Task inputs:
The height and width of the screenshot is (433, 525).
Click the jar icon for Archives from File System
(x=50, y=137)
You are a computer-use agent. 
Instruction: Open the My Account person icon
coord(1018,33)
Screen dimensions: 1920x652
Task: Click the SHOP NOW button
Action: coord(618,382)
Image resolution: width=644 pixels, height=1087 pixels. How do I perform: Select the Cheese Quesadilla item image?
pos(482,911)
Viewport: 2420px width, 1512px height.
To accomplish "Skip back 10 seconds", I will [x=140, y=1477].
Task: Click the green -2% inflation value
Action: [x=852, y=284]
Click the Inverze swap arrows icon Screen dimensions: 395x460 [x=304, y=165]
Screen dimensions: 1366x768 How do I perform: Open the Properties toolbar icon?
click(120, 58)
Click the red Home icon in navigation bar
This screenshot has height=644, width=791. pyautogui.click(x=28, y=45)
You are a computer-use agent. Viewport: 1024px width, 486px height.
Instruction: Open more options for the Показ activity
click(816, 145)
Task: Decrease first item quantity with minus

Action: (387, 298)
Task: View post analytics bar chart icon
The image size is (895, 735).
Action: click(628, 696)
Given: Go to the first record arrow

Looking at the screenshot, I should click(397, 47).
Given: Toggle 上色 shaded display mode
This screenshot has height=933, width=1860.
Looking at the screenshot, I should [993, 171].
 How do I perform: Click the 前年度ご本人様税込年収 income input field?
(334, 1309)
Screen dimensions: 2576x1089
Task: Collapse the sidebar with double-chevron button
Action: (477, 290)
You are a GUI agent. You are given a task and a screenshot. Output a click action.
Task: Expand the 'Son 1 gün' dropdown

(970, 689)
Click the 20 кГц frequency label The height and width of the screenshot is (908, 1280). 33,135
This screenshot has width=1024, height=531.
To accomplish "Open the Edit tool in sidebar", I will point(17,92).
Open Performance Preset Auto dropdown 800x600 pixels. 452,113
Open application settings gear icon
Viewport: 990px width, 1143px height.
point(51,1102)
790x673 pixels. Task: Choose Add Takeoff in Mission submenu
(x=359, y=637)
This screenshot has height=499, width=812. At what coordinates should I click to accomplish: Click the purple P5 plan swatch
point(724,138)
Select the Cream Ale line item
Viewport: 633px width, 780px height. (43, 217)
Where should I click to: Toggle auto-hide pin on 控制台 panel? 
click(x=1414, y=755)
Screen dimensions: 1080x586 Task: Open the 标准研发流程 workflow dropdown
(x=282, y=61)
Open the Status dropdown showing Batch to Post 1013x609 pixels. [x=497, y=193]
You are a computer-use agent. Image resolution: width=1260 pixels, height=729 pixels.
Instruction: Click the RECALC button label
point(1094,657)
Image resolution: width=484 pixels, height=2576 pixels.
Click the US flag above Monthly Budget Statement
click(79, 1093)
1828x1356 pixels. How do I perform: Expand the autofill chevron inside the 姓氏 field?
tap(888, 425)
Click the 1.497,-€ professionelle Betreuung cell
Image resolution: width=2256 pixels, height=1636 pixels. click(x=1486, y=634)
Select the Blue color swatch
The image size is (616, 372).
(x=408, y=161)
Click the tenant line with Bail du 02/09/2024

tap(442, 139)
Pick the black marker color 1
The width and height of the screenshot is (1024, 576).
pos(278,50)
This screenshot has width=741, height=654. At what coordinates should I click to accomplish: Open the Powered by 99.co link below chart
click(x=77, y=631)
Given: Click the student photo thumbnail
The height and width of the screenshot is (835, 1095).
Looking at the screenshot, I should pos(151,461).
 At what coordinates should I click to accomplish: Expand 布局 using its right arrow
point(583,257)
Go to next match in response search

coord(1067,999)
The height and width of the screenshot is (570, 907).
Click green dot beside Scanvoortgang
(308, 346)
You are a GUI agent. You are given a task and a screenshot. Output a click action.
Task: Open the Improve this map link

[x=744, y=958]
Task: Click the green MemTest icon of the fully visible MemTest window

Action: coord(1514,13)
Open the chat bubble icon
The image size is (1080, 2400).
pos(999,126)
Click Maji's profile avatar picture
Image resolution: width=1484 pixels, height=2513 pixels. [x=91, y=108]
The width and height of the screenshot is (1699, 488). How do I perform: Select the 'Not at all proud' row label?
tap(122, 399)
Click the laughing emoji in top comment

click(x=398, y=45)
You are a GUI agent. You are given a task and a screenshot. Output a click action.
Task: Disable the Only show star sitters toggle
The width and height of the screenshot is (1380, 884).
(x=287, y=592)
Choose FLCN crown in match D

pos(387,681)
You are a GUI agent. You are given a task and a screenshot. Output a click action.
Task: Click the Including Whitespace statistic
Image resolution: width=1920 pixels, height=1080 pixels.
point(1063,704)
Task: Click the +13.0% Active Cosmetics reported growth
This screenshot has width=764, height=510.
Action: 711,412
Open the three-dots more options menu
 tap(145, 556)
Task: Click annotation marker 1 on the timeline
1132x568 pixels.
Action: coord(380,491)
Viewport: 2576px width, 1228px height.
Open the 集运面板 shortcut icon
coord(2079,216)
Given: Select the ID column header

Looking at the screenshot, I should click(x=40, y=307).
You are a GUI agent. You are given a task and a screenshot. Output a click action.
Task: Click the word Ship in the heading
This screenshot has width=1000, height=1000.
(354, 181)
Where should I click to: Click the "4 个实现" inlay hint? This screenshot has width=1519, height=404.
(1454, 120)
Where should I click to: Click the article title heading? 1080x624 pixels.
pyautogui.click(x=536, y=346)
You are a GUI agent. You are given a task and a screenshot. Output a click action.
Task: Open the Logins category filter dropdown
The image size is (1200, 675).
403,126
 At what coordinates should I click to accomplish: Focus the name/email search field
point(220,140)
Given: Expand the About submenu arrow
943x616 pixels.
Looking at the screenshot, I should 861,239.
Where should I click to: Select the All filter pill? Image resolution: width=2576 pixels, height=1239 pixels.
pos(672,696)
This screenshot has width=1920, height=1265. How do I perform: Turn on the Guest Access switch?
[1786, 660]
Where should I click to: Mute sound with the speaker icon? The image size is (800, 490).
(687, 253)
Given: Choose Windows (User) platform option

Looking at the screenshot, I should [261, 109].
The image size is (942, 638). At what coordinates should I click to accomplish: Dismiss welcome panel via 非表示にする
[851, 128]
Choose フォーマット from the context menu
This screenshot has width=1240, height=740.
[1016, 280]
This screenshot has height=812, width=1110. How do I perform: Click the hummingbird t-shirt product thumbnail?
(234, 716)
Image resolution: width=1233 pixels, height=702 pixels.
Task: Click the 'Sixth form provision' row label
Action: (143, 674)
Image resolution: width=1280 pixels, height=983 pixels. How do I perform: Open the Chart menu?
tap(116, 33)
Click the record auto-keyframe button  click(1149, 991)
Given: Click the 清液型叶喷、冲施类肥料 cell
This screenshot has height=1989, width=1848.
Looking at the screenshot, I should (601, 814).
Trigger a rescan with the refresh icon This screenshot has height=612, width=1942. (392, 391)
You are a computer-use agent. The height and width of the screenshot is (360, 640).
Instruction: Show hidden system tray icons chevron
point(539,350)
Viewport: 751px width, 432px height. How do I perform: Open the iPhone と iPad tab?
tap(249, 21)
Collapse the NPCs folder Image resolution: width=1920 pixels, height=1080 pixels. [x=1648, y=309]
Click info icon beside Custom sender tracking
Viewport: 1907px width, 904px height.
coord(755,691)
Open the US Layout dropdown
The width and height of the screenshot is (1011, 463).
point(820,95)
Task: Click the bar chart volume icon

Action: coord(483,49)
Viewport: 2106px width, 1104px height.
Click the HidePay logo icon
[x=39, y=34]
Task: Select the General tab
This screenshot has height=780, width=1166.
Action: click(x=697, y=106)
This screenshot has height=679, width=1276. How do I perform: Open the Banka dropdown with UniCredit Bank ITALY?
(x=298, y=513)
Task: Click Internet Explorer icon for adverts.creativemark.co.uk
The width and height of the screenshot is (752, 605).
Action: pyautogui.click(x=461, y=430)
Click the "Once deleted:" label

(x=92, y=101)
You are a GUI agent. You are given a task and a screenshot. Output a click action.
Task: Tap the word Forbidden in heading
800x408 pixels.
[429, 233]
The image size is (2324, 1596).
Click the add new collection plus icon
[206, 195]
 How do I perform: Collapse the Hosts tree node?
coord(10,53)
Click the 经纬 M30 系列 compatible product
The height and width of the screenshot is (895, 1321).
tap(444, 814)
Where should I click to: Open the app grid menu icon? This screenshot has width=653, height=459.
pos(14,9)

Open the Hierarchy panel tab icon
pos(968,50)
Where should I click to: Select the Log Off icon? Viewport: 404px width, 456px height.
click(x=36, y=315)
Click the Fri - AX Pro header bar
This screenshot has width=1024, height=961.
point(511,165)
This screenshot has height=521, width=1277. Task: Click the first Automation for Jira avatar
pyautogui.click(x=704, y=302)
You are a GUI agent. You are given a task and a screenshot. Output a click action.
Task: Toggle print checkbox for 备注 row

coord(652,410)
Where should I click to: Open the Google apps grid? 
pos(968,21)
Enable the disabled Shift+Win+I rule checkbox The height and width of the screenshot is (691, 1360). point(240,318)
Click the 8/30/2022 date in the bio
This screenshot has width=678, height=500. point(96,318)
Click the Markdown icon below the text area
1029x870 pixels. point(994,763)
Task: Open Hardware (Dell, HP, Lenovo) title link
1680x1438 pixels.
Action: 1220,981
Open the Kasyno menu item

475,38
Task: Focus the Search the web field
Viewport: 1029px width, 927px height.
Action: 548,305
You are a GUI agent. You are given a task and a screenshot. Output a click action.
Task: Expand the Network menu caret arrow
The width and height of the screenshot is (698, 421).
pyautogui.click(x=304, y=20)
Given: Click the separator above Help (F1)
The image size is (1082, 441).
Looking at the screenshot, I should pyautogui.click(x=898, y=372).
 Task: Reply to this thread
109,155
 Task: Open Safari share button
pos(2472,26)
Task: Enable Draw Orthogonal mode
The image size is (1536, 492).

Aim: Starting with the line that contains "Open the chat bubble icon" and going on through the line that contains "click(x=398, y=45)", rename "laughing emoji" to "smiling emoji". Return only those lines, with nothing else changed.

Solution:
Open the chat bubble icon
The image size is (1080, 2400).
pos(999,126)
Click Maji's profile avatar picture
Image resolution: width=1484 pixels, height=2513 pixels. [x=91, y=108]
The width and height of the screenshot is (1699, 488). How do I perform: Select the 'Not at all proud' row label?
tap(122, 399)
Click the smiling emoji in top comment

click(x=398, y=45)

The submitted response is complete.